Camii yaptıran, sosyal faaliyetlerde bulunan zanlının yıllardır takipte olduğu ancak polisin içinden aldığı istihbarat sayesinde bir türlü yakalanamadığı anlaşıldı.
Tıpkı “
Köstebek” filmi gibi.
Seyredenler hatırlar, Martin Scorsese’nin yönettiği, Jack Nicholson,
Leonardo DiCaprio ve Matt Damon’un başrolleri paylaştığı filmde polisin içine sızan
mafya elemanı ile çetenin içine sızan polisin mücadelesi usta bir anlatımla konu ediliyordu.
Her ülkede, her polis teşkilatında olan bir durum.
Türkiye’de de çetelerle polis ilişkisi bilinmedik bir konu değil.

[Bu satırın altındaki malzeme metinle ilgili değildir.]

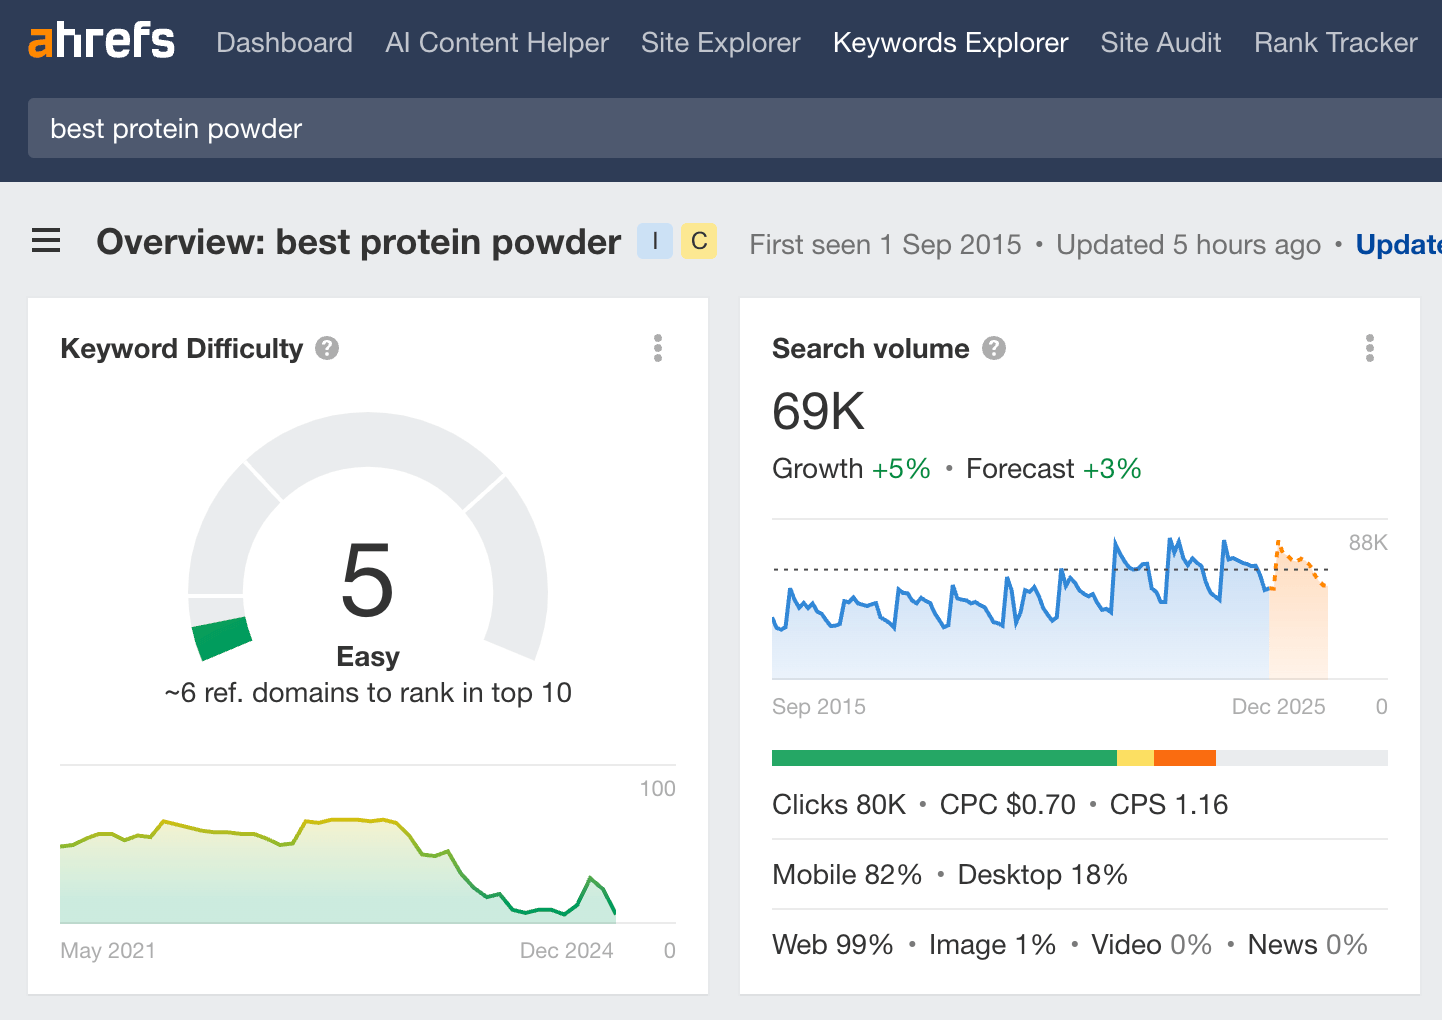Open the hamburger menu beside Overview
This screenshot has width=1442, height=1020.
coord(46,241)
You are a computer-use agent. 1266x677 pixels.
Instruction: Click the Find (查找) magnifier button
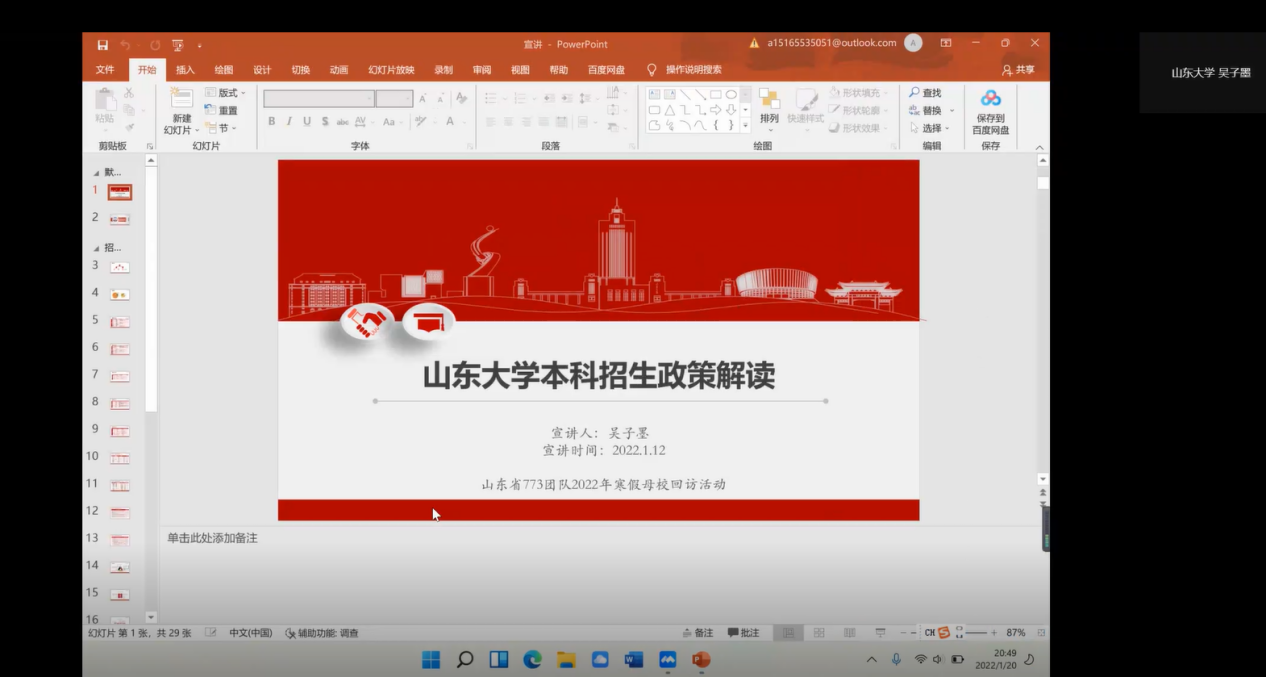tap(924, 93)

Kimse suçlu demiyorum elbette ama medyanın olaya yaklaşımını ele almak istiyorum.
Gazetelerin büyük bölümü, özelllikle kendine merkez denilen medya
Gizem Özdilli’nin uyuşturucu baronu denilen şahısla fotoğrafını basmakta bir sakınca görmemişti.
Aynı merkez medya çeteye
yardım etmekle suçlanan Emniyet Müdür Yardımcısı’nın adı ise E.A olarak rumuzlu verilmiş, kimi gazeteler fotoğrafını mozaikli vermişti.
Buna
Taraf Gazetesi de dahildi.
Olayla hiçbir ilgisi olmayan
genç bir mankenin ve kimi siyasetçilerin zanlıyla çekilmiş fotoğraflarını açıkça basıp işbirlikçisi olduğu iddia edilen polis müdürünü korumak.
Polis-medya ilişkisinin açık bir göstergesi.
Çok
şükür Star,
Vatan ve Yeni
Şafak gibi gazeteler haberi olduğu gibi yayınlamıştı.
Sonuçta adı geçen polisler dün Beşiktaş’taki Ağır
Ceza Mahkemesi’ne geldi ve ifade verdi.
İfadeden önce de adıyla
Anadolu Ajansı’na bir demeç vererek kendini savundu.
Bu olay bir kez daha göstermiştir ki, Türkiye’de medya, konu asker ve polis olunca devletçidir.
Konu uyuşturucu kaçakçılığı gibi bir
suçlama olsa bile bu gerçek değişmemektedir.
Sıradan yurttaş medya önünde çıplaktır.
Sözkonusu bir manken veya sinema oyuncusu olunca, hatta siyasi kimliği bir şahıs olunca, onu olayla ilgisi olmayan bir ortamda çekilmiş bir fotoğrafıyla afişe edebilirsiniz.
Ama sözkonusu devlette bir rütbesi, yetkisi, sizi şu veya etkileyecek gücü olan bir kamu görevlisiyse, özenle korursunuz.
Bu nedenle ya haberi görmez, ya görür ama kimliği saklar ya da hem kimliği saklar hem de suçlanan şahsın savunmasını verirsiniz.
Medyanın sıradan yurttaşla etkili-yetkili kamu görevlisi arasında gözettiği bu ayrım, Türkiye’de
demokrasi kültürünün yerleşmesini engellediği gibi, medyanın güç odaklarıyla ilişkisini de açıkça ortaya koymaktadır.